Portland, Oregon | Subterranean Sites
From 1850 to 1941, Portland was considered one of the most dangerous ports in the world. It earned the moniker “Forbidden City of the West” due to the Shanghaiing trade and the white slavery that was carried out there.
The Portland Underground, commonly referred to as the Shanghai Tunnels, was a series of bar and hotel basements linked to each other and to the Willamette River docks by an intricate system of tunnels under the city streets.
These tunnels were used for legitimate practices, such as keeping ships’ supplies out of the rain and away from the heavy traffic above. But far more illicit deeds were carried out in the tunnels as well.
The term “Shanghaiing” refers to the capture and sale of able-bodied men to ship-captains in need of extra crew. Victims were either drugged with opiates, kidnapped while intoxicated, or simply knocked unconscious. They were then dropped or dragged into the tunnels through trapdoors called deadfalls. Once in the tunnels, captives were locked in any number of cramped underground cells until they could be sold off to a life of slavery at sea.

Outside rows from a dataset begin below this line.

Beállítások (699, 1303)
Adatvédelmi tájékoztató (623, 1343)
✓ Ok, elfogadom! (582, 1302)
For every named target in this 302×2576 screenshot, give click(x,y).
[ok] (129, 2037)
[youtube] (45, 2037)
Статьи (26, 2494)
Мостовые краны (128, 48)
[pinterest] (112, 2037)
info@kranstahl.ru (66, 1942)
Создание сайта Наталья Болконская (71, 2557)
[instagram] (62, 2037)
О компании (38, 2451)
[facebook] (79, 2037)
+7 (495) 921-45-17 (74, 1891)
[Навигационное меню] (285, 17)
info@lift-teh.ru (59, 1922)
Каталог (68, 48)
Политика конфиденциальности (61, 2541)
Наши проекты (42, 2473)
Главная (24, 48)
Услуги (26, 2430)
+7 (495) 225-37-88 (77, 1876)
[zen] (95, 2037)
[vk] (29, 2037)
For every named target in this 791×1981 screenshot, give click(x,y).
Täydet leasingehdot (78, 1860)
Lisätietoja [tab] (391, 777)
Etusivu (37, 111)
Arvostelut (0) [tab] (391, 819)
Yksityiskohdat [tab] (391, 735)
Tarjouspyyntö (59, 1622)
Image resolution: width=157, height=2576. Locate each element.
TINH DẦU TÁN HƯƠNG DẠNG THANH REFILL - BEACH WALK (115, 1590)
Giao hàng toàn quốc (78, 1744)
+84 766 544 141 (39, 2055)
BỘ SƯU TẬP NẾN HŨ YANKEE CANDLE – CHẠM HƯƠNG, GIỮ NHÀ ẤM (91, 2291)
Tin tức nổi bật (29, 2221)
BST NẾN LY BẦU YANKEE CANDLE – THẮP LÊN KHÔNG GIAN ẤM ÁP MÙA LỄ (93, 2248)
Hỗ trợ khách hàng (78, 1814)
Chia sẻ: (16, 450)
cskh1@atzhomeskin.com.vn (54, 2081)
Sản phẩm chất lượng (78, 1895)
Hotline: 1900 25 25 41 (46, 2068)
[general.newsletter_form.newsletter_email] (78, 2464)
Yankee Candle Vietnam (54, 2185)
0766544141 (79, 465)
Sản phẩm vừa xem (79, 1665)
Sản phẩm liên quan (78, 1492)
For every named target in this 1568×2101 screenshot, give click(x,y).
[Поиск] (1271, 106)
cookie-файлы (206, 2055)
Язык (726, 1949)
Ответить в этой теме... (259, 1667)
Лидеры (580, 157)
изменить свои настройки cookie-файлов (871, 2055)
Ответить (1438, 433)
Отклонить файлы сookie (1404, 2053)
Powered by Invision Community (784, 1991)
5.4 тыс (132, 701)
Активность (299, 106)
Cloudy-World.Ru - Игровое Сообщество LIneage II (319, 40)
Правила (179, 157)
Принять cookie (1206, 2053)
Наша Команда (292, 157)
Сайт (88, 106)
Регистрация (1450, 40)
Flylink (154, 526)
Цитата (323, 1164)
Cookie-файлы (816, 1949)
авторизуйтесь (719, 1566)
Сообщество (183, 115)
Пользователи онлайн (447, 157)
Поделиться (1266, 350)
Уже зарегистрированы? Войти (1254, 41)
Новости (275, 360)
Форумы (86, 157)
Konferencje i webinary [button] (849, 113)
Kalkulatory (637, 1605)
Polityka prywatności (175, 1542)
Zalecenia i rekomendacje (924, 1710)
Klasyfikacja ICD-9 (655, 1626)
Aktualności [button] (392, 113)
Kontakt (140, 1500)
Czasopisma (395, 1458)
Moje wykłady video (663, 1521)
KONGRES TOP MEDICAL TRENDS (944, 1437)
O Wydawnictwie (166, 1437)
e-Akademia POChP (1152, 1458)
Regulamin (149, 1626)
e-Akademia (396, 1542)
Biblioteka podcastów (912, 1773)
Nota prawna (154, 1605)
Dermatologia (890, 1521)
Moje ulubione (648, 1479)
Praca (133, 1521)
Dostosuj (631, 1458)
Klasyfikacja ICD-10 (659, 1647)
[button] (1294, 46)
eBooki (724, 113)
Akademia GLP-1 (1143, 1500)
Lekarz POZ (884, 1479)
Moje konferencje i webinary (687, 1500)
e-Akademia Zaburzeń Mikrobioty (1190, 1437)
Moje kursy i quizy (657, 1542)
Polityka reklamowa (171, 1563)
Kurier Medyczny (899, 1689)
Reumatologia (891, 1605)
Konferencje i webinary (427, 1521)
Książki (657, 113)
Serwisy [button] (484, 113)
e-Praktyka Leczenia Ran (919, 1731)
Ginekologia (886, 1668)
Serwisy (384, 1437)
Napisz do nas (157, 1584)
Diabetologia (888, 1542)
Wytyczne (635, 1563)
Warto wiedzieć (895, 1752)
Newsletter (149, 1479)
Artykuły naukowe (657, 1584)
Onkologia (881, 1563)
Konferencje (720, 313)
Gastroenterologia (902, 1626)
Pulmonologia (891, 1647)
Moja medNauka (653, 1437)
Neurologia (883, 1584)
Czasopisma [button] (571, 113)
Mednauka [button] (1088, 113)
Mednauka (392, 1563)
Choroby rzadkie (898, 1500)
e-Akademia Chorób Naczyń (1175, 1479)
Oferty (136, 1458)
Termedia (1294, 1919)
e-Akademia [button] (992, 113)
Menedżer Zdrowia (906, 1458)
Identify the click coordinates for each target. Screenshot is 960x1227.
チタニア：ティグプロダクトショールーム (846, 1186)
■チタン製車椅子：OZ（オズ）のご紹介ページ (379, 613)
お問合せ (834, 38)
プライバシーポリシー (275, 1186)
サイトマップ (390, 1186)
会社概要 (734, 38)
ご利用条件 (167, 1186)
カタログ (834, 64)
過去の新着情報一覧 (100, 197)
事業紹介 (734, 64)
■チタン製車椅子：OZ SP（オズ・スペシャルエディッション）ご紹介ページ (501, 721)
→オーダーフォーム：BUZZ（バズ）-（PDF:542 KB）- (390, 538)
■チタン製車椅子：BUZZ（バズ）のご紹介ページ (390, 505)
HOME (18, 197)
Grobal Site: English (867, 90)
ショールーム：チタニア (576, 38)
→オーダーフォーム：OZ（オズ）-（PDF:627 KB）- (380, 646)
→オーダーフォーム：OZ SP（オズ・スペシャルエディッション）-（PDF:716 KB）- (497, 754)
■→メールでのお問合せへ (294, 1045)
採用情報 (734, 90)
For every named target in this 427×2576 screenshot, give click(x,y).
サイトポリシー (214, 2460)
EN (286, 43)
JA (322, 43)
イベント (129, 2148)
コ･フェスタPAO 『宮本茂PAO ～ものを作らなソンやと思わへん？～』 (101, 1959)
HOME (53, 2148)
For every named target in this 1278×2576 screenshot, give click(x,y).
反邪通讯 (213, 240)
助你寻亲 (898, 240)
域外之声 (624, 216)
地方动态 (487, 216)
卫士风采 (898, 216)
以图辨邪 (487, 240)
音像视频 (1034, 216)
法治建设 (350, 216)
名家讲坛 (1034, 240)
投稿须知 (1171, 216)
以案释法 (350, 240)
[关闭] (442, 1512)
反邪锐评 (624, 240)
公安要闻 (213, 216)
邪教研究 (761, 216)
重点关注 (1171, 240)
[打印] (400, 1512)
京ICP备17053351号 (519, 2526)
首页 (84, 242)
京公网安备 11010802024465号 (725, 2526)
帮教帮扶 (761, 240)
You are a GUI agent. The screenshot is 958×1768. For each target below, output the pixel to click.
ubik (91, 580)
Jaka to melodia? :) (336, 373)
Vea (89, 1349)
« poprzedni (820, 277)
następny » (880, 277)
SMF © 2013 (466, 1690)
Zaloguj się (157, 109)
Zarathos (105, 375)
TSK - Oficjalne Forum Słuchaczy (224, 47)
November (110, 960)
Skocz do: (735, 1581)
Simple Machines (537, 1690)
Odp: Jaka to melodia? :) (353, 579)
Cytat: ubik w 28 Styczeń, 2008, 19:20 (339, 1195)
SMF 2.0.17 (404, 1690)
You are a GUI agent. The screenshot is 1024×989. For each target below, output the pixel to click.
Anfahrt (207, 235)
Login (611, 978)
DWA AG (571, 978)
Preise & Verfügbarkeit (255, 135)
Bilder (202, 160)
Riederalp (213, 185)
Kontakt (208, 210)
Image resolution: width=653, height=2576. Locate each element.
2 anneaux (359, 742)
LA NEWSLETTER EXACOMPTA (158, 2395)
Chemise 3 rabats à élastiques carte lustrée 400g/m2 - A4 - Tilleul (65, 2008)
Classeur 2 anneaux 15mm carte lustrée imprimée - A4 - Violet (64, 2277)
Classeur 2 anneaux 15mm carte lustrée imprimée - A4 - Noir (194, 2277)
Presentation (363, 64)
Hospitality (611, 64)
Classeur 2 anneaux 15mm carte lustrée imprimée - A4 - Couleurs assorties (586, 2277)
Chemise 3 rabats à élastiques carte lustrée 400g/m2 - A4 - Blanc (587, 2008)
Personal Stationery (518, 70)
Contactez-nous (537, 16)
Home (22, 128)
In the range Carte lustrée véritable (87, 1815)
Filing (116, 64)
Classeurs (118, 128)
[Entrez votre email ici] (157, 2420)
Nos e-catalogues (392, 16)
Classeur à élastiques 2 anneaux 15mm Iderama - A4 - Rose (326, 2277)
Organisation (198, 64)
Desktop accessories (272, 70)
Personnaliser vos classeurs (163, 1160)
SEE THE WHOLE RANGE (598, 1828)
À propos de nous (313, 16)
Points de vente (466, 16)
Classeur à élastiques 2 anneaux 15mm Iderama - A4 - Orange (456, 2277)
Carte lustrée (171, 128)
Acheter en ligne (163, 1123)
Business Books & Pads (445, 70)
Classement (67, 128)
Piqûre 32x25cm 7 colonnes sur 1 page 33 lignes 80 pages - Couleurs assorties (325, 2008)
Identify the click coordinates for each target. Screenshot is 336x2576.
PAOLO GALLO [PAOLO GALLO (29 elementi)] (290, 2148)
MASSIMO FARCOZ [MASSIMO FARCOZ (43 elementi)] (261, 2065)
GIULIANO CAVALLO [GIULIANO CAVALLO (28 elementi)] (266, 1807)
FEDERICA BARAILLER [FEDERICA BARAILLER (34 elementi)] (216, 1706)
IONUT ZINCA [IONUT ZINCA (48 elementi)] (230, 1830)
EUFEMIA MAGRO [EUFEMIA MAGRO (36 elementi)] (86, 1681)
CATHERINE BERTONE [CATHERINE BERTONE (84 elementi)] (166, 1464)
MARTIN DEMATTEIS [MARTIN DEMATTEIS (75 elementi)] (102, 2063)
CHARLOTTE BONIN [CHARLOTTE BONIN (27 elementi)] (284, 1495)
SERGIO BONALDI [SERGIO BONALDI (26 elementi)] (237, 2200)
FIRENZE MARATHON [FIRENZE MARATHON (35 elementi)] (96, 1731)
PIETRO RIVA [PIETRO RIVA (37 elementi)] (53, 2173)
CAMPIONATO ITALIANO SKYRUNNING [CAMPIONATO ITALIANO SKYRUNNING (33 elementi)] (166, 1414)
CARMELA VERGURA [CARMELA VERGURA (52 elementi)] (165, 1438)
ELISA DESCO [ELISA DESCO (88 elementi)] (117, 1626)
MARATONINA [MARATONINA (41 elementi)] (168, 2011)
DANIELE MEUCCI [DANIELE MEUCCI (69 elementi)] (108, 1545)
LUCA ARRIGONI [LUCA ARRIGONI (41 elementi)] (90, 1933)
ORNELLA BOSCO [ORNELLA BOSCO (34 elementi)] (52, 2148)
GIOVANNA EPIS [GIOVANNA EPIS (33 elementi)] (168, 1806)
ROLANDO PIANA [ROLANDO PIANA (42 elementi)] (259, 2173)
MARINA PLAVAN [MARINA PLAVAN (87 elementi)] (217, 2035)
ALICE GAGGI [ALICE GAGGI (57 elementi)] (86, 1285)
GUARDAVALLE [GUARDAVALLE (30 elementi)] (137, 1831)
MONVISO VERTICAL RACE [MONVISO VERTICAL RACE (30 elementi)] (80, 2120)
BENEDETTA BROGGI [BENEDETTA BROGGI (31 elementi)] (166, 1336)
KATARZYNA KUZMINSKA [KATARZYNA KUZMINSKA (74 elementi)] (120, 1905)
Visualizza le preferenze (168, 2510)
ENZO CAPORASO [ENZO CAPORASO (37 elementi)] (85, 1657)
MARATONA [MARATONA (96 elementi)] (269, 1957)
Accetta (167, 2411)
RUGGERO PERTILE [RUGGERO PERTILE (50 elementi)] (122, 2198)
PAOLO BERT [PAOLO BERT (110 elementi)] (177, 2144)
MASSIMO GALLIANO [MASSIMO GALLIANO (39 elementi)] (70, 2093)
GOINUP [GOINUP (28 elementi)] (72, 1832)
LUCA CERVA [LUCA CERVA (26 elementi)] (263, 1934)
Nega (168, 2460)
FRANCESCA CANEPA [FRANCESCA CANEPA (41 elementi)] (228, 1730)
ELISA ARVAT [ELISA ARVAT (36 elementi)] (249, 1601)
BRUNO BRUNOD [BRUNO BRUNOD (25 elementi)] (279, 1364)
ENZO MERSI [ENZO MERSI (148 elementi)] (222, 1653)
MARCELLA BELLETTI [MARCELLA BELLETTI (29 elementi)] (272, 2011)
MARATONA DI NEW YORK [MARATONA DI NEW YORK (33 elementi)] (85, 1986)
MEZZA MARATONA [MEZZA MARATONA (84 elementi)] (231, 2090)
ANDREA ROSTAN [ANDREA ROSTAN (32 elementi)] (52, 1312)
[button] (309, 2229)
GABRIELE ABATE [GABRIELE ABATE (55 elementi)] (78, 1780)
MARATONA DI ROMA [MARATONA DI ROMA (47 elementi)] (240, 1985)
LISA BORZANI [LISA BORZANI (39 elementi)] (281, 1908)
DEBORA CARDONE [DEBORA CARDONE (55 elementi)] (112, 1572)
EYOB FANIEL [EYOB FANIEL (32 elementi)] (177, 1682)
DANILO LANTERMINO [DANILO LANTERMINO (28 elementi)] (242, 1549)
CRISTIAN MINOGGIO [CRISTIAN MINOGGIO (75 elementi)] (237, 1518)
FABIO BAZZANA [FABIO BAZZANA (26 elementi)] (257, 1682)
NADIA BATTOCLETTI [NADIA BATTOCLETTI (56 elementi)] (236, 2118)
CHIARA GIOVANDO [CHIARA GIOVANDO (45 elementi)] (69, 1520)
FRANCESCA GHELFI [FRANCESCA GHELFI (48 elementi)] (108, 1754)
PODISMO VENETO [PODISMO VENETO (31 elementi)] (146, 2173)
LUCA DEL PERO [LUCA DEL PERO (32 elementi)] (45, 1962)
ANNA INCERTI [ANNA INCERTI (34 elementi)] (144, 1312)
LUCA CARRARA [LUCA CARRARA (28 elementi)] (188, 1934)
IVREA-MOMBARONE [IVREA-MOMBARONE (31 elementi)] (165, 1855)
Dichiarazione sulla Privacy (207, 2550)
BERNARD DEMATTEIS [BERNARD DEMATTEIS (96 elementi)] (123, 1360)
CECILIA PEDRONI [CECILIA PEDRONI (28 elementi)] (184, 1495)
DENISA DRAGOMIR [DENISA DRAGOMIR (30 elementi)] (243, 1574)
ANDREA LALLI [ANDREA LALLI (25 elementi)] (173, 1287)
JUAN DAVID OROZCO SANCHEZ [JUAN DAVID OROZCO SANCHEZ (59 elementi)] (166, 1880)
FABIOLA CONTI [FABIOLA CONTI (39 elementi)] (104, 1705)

Able-bodied men weren’t the only people who ran the risk of being Shanghaied. Portland’s daughters were also told to avoid certain areas of town, where women were regularly kidnapped and sent to faraway cities to be sold into prostitution.
A simple search will turn up any number of stories about slaves being eaten by starving crews, underground opium dens, humans trafficked under the streets of Portland, and men who returned from sea only to be captured again by clever and brutal Shanghaiers. Fantastic legends abound, but the level of truth in many of these stories remains questionable.
The city’s network of tunnels reportedly ran from Old Town/Chinatown and into Downtown Portland, but a great majority of these subterranean spaces have been filled in during various public works projects.
The Cascade Geographic Society conducts tours of a portion of the Portland Underground. But no tunnels that lead directly to the waterfront are known to exist today.
Cascade offers an above-ground lecture on the history of the neighborhood, followed by a below-ground tour showing off remnants of different kinds of group cells, a former opium den, a solitary holding cell for breaking the will of young women, a trap door, and many other dusty spaces and artifacts.
Tours are held every Friday and Saturday evening, on the first Thursday evening of each month, and often on other evening weeknights as well.